• PROBLEM REQUIREMENTS:
Revise the data from the line containing "Click the Input" down to the line containing "At what coordinates should I click to accomplish: Open", changing "hamburger navigation menu" to "main menu" and keeping the rest unchanged. Give back only those lines.

[Records from a data collection]
===
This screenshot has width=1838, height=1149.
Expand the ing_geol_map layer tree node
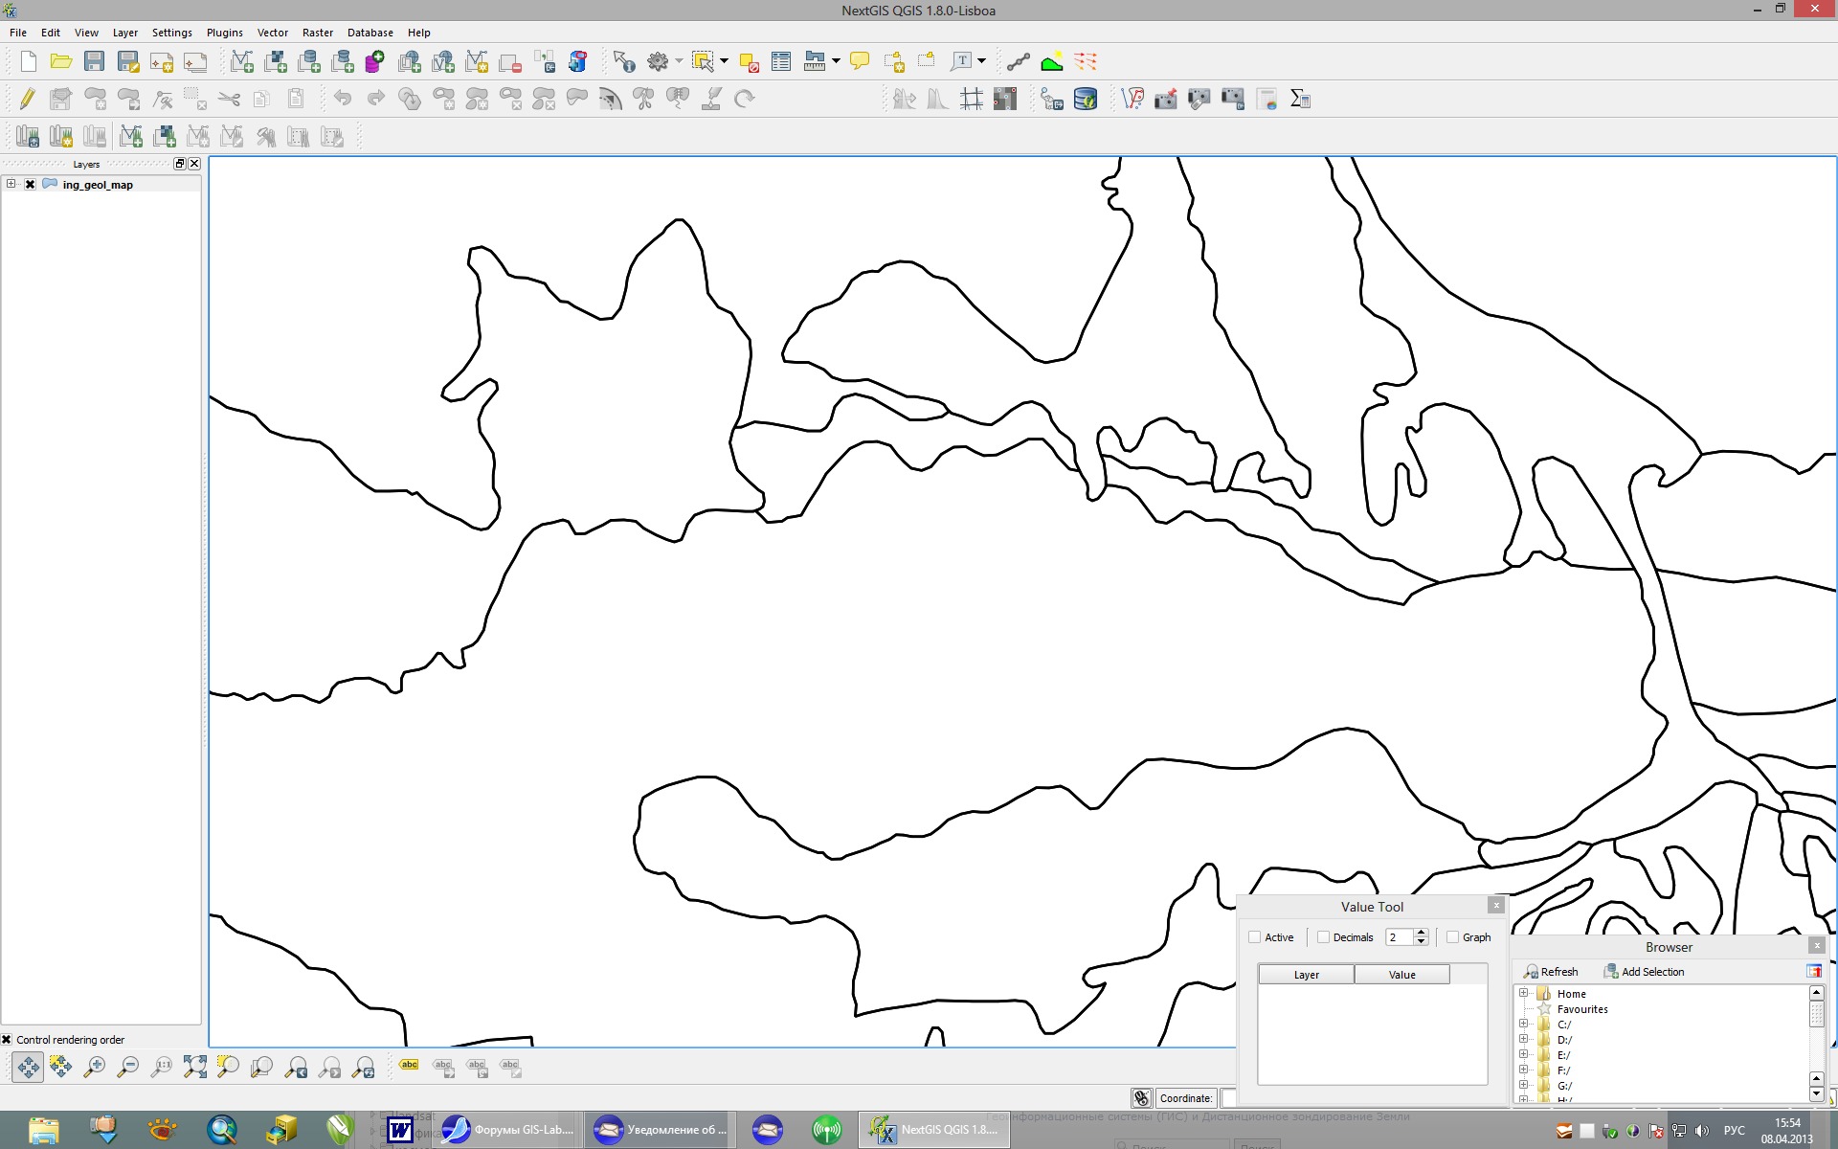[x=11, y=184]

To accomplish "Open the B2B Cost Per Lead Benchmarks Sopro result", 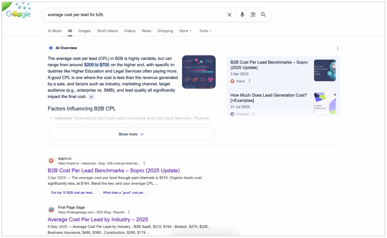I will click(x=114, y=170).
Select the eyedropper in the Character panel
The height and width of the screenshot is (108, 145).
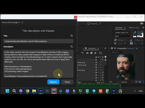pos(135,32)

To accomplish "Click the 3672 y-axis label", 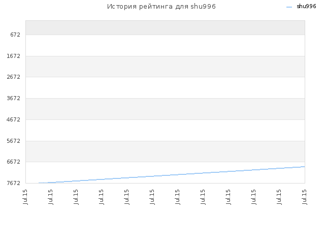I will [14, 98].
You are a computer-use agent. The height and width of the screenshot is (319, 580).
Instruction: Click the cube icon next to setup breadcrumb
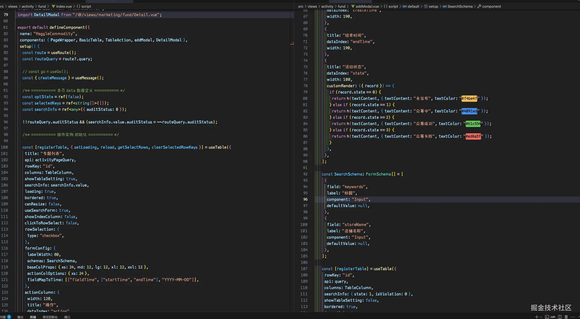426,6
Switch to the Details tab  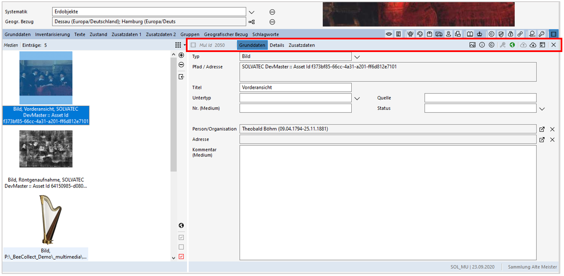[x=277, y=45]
===
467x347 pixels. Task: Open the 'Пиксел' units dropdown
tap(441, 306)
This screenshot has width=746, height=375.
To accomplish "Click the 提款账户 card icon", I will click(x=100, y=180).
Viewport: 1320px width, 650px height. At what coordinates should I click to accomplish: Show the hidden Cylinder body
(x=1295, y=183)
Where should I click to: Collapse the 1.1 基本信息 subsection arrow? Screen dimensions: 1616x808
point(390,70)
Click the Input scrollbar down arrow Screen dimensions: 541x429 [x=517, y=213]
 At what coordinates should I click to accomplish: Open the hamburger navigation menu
===
• FULL ANSWER:
Click the Input scrollbar down arrow Screen dimensions: 541x429 [x=517, y=213]
 At what coordinates should I click to accomplish: Open the main menu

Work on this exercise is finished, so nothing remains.